HACKER Q&A
📣 chirau

Integrating Fortran technical analysis stage in Python trading pipeline


So I have been building a few trading bots for a while. Not super complex, but I get the gist of it. All of them have been in Python. I'd ingest both streaming and historical stock data from like an Alpaca or Polygon and do some transformations with pandas and some very basic technical analysis with Python libraries like ta and bta-lib then push trade signals with some combination of AWS lambda and/or TradingView and so on. Up until now, I have managed to do this almost completely in Python (maybe some JS here and there, but nothing significant).

Now, recently, I have been thinking about partnering with a guy who is absolutely great at data science and analysis. He is an older well seasoned guy who only operates in Fortran as his background was engineering. We are now trying to see how we can work with each other. He has worked with both large data sets and streamed sensors data. However, he has no knowledge of internet protocols or these fancy APIs or how to ultimately implement his analysis into actual order execution. We are in the process of exploring if and how we can work together.

So as we are currently thinking through it. I would be setting up the ingest pipeline and the storage infrastructure.
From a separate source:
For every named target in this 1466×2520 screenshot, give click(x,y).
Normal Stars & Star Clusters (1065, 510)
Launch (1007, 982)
He would be doing the technical analysis. I don't know if Fortran has some good http libraries for actual trade signaling and order execution, so I am guessing I would be taking care of that part as well. Also, I haven't worked with compiled languages in my pipelines.

So my ask is advice on how to set this up.
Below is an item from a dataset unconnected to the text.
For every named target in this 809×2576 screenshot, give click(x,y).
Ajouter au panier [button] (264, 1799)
How can I have the Fortran technical analysis part communicate with both the ingest (especially streaming data) and the signaling and trade execution parts?

What sort of things and libraries should I be looking out for?
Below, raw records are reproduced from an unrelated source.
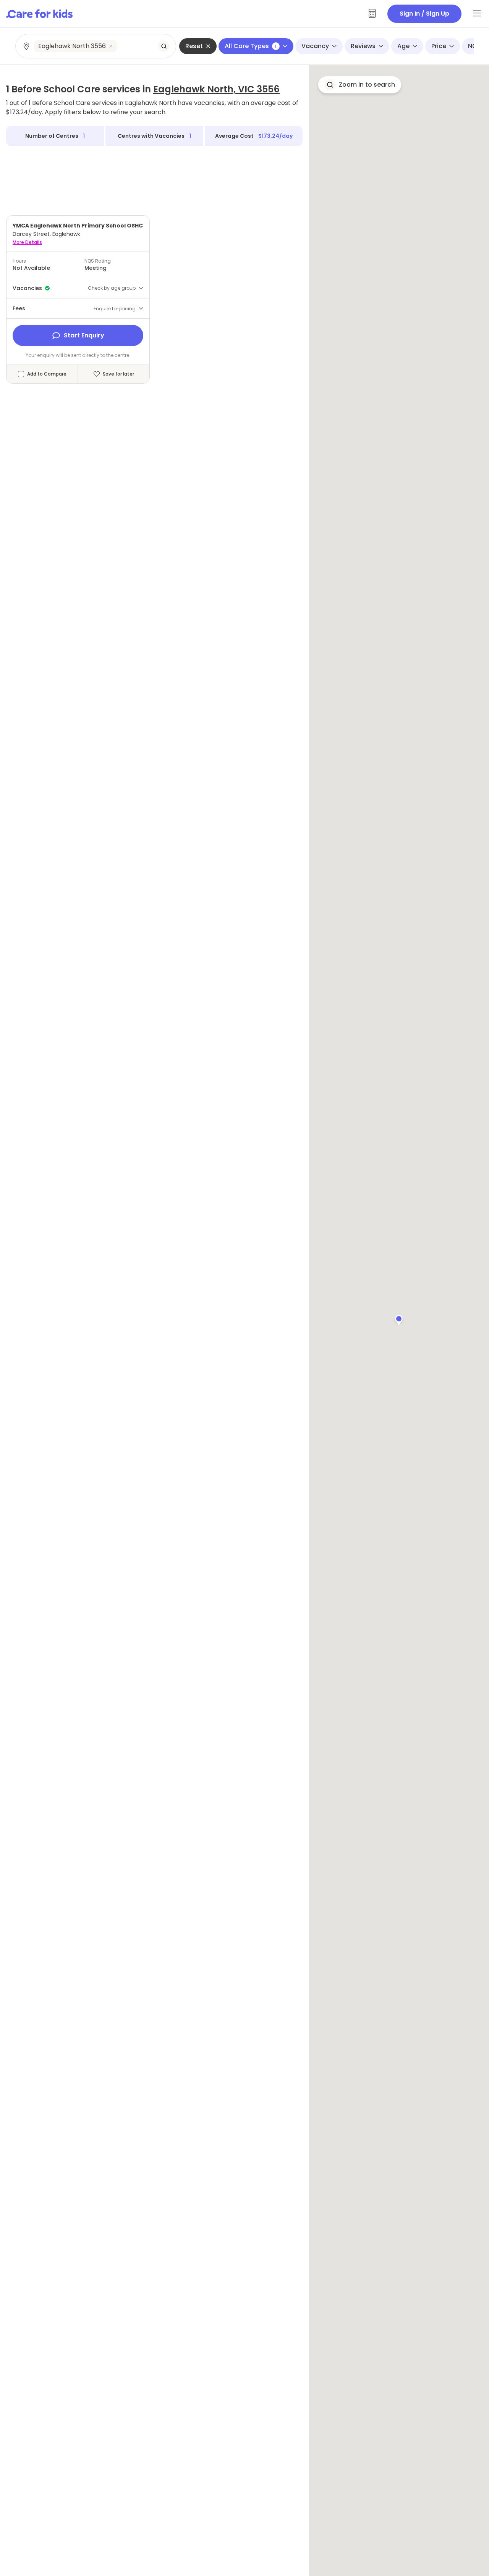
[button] (399, 1319)
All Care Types (251, 46)
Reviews (363, 46)
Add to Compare (46, 374)
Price (438, 46)
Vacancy (315, 46)
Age (403, 46)
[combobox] (96, 46)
Would introducing microservices into my otherwise monolothic architecture help?

Or does pub-sub work better? Doing pub-sub with Fortran, is that a thing?

I couldn't find any documentation on working Fortran with AWS lambda, or exposing endpoints with Fortran, so does this mean I would have to introduce another intermediary store for generated signals and then work with those with Python?

Honestly, any criticism or advice would be greatly appreciated. I know I could try to learn Fortran, but I am trying to avoid that if possible. It takes a really long time to know the ins and outs of a language.

So even just a high level description like "ingest with this, store like that, expose with this, analyze with that, push with this, execute with that" would help greatly. I really want to understand how to work with different languages, especially compiled, at different parts of a pipeline. So I am guessing this question can also be applied to C++, GoLang or Java.

Thank you for taking time to read this.


  👤 ReleaseCandidat Accepted Answer ✓
I would just call Fortran directly from Python. That's also what's normally done by people that use Fortran and Python. There is F2py (that's part of Numpy) https://numpy.org/doc/stable/f2py/ To interchange data with Fortran you use files, mostly CSV (Fortran isn't exactly the nicest language to write parsers in). It's actually not encouraging that your post is the fourth google result of `fortran pubsub` :D

Disclaimer: I haven't used Fortran (with or without Python ;) for quite some years now, so maybe there are libraries now to do the stuff you're trying to do.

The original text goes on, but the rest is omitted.